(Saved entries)

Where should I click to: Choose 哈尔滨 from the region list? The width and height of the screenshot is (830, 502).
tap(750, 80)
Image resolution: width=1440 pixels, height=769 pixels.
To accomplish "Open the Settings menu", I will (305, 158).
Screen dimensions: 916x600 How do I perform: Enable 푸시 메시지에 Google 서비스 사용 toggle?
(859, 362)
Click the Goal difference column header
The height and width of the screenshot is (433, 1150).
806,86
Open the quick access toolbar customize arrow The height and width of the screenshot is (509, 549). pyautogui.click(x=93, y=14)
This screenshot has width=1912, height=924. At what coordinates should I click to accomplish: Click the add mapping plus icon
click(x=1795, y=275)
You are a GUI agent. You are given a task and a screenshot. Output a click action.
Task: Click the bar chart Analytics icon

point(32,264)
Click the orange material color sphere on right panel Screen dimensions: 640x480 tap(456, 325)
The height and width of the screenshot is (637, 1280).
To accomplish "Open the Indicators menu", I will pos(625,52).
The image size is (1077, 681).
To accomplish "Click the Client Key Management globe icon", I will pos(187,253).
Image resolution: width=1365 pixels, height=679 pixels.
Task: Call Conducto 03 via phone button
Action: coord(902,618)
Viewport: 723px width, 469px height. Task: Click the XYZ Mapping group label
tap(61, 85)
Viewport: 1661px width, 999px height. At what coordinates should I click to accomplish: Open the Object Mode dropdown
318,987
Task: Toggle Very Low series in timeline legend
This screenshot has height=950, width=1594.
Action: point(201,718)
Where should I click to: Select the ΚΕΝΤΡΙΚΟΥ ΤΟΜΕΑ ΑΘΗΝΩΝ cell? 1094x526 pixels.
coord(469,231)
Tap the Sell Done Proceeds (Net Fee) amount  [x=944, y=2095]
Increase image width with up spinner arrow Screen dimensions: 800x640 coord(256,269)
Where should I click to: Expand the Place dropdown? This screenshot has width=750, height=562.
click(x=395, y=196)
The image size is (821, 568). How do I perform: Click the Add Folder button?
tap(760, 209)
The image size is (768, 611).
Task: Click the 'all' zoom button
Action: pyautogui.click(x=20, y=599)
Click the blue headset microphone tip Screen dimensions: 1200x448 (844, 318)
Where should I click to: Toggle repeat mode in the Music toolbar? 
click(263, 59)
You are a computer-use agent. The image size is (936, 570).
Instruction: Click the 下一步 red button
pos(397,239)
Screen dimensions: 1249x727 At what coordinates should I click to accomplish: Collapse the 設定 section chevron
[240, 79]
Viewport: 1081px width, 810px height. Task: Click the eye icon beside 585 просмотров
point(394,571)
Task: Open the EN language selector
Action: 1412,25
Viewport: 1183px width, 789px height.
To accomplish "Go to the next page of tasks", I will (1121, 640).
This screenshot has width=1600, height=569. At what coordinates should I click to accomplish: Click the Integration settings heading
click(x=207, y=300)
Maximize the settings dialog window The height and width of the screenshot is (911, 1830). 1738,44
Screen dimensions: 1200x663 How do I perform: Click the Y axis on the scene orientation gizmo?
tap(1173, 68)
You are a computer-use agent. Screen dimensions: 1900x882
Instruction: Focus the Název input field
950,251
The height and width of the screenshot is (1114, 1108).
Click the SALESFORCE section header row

§ Required action
Each line that holds the word "arrow" should be extracted from the records.

§ Reply
Open the quick access toolbar customize arrow The height and width of the screenshot is (509, 549). pyautogui.click(x=93, y=14)
Increase image width with up spinner arrow Screen dimensions: 800x640 coord(256,269)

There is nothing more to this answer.